Beberapa fenomena iptek kelautan di perairan Indonesia yang bisa mendunia, antara lain Arus Lintas Indonesia (Arlindo), Segitiga Terumbu Karang, Indian Ocean Dipole (IOD), kolam panas pemicu variabilitas iklim El Nino dan La Nina, proses upwelling di laut tempat ikan berkumpul, juga prediksi cuaca monsoon dan pemantauan gempa di laut, serta tsunami.

Kerja sama iptek kelautan Indonesia – Tiongkok sudah dimulai sejak tahun 2006 lalu, dan sudah banyak hasil riset yang bisa dihilirisasi.  Ke depannya, diprakirakan kerja sama riset kelautan Indonesia – Tiongkok dapat ditindaklanjuti melalui revitalisasi Indonesia – China Center for Ocean Climate yang dibentuk tahun 2012 lalu.

Di samping itu, kerja sama pengembangan kapasitas sumber daya manusia Indonesia dan Tiongkok melalui program Master dan Doktor, ekspedisi kelautan bersama, serta penerapan hasil hasil riset kelautan yang sudah terhimpun untuk program perubahan iklim global di laut, implementasi keanekaragaman hayati laut, ilmu perikanan dan ekonomi biru guna kemaslahatan penduduk Indonesia dan Tiongkok.

Soal:
Terjemahkan kalimat dari halaman di atas ini ke dalam bahasa Inggris: "Kerja sama iptek kelautan Indonesia – Tiongkok sudah dimulai sejak tahun 2006 lalu, dan sudah banyak hasil riset yang bisa dihilirisasi." Baris-baris berikut merupakan bahan tersendiri yang tidak berhubungan dengan halaman di atas.

Baris:
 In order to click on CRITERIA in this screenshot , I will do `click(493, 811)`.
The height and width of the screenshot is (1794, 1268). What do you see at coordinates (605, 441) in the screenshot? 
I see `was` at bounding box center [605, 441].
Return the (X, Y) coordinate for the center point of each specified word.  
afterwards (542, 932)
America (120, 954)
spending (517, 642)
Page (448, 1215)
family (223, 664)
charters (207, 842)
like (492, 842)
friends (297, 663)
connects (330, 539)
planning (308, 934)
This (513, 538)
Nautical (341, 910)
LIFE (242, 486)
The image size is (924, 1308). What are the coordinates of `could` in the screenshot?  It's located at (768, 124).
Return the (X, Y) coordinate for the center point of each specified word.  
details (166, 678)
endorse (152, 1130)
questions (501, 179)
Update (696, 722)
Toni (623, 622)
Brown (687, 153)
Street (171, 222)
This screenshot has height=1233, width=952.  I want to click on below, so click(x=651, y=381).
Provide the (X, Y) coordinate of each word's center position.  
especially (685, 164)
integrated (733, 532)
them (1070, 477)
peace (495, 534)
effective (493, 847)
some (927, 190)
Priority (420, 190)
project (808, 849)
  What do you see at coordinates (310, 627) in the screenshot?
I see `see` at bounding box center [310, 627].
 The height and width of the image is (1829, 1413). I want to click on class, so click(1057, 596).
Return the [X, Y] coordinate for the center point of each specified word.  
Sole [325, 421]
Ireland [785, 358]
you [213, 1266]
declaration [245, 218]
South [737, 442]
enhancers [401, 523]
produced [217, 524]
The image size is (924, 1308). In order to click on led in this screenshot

Hasil Latihan:
Indonesia–China cooperation in marine science and technology began back in 2006, and many research results are already ready to be taken downstream.